◆ **Task objective**
According to the Solr issue comment, why does a client such as HttpSolrClient get a two-minute socket timeout by default? Answer in one to three sentences.

[
https://issues.apache.org/jira/browse/SOLR-13389?page=com.atlassian.jira.plugin.system.issuetabpanels:comment-tabpanel&focusedCommentId=16814714#comment-16814714
]
Hoss Man commented on SOLR-13389:
---------------------------------
First off, some notes on what I found when I went digging...
* {{SolrClientBuilder}} has a hardcoded default value of {{protected Integer
socketTimeoutMillis = 120000}} ... aka: *2 minutes*
** this serves as the default value for all of the SolrClient impls with
Builders that subclass it: HttpSolrClient, ConcurrentUpdateSolrClient,
LBHttpSolrClient, CloudSolrClient.
** *BUT* aproximately half of the places in solr/core that use a
SolrClient.Builder, override this default via {{withSocketTimeout(...)}}
*** in some cases hardcoded values are used that vary from as little as *1
second* (RecoveryStrategy) to as much as *2 minutes*
(OverseerCollectionMessageHandler, SyncStrategy & IndexFetcher)
* {{HttpClientUtil}} defines a {{public static final int DEFAULT_SO_TIMEOUT =
600000}} ... aka: *10 minutes*
** this constant is used in a few {{HttpClientUtil}} helper methods:
*** hardcoded value when {{HttpClientUtil.createDefaultRequestConfigBuilder()}}
*** default when using {{HttpClientUtil.createClient(SolrParams...)}}
** this constant is also used as the default value for {{Http2SolrClient}}
** This efective value (600000ms) is also specified as the "soft coded"
default in the solr.xml for both intranode related options:
*** {{<shardHandlerFactory>}}: {{<int
name="socketTimeout">${socketTimeout:600000}</int>}}
*** {{<solrcloud>}}: {{<int
name="distribUpdateSoTimeout">${distribUpdateSoTimeout:600000}</int>}}
*** this constant is also used as the "hard coded" default in the
corresponding java code if solr.xml doesn't contain those optional settings
* In our _test_ solr.xml files, the "soft coded" default
socketTimeout/distribUpdateSoTimeout values vary significantly from the version
of solr.xml we give to users...
** {{test-files/solr/solr.xml}}
*** {{socketTimeout}} = *15 seconds*
*** {{distribUpdateSoTimeout}} = *30 seconds*
*** NOTE: this is the file used by most "legacy" distributed/zk tests
** {{test-files/solr/solr-solrreporter.xml}} & {{.../solr-jmxreporter.xml}} &
{{.../solr-trackingshardhandler.xml}} & {{MiniSolrCloudCluster}} 's inline
{{DEFAULT_CLOUD_SOLR_XML}}
*** {{socketTimeout}} = *90 seconds*
*** {{distribUpdateSoTimeout}} = *340 seconds* (5 minutes 40 seconds ?!?!)
** {{test-files/solr/solr-50-all.xml}} ... only used for config parsing
tests...
*** {{socketTimeout}} = *100 ms*
*** {{distribUpdateSoTimeout}} = *33 ms*
** {{test-files/solr/solr-stress-new.xml}} ... only used for some Zk file
management tests??? ...

◆ **Dataset entries**
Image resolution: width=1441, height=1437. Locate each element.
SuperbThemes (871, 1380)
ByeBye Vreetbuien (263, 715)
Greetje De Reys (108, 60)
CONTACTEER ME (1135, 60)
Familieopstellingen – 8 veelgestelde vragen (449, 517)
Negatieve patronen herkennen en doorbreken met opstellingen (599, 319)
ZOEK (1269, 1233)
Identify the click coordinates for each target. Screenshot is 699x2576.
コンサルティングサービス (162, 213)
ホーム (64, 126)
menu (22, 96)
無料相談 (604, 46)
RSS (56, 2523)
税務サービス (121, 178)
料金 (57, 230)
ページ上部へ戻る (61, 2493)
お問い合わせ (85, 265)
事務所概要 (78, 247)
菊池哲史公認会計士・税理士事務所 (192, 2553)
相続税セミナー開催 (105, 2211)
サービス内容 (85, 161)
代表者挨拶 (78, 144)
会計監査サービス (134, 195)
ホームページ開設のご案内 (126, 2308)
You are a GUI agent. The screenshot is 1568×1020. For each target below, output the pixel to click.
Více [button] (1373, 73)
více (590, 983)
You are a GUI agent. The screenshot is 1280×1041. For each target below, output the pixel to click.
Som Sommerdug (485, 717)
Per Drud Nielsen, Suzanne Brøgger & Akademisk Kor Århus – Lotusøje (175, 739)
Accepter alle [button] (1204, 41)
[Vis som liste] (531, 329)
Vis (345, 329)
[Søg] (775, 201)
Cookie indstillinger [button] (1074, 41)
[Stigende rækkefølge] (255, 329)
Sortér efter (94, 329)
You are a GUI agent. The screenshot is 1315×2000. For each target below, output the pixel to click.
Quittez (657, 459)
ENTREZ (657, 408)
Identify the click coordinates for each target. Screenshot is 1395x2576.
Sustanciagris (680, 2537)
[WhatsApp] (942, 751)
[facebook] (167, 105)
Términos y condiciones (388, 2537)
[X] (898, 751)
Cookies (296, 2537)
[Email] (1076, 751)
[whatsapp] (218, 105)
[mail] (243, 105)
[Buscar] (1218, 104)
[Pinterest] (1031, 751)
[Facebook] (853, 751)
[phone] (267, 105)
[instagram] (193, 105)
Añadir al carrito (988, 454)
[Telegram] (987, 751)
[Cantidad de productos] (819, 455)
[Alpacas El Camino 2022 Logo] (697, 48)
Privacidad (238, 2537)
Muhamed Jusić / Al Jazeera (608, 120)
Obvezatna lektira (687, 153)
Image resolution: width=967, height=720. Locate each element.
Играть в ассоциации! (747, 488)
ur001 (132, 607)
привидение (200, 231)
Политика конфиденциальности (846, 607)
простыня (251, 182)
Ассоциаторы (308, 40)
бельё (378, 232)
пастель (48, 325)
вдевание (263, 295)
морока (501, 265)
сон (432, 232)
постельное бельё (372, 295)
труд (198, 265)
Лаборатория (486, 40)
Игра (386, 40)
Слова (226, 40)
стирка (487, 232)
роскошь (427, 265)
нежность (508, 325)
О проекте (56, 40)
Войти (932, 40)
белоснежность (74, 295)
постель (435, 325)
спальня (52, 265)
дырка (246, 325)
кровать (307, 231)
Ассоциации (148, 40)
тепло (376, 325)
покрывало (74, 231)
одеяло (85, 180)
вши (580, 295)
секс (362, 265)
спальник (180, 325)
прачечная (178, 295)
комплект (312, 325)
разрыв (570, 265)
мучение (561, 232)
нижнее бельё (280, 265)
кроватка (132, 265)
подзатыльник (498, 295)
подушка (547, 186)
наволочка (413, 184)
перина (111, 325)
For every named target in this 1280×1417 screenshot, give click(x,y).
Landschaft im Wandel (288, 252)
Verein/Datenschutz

◆ **Exercise result**
HttpSolrClient's Builder subclasses SolrClientBuilder, which hardcodes a default of socketTimeoutMillis = 120000, or two minutes. That value serves as the default for every SolrClient implementation whose Builder subclasses it.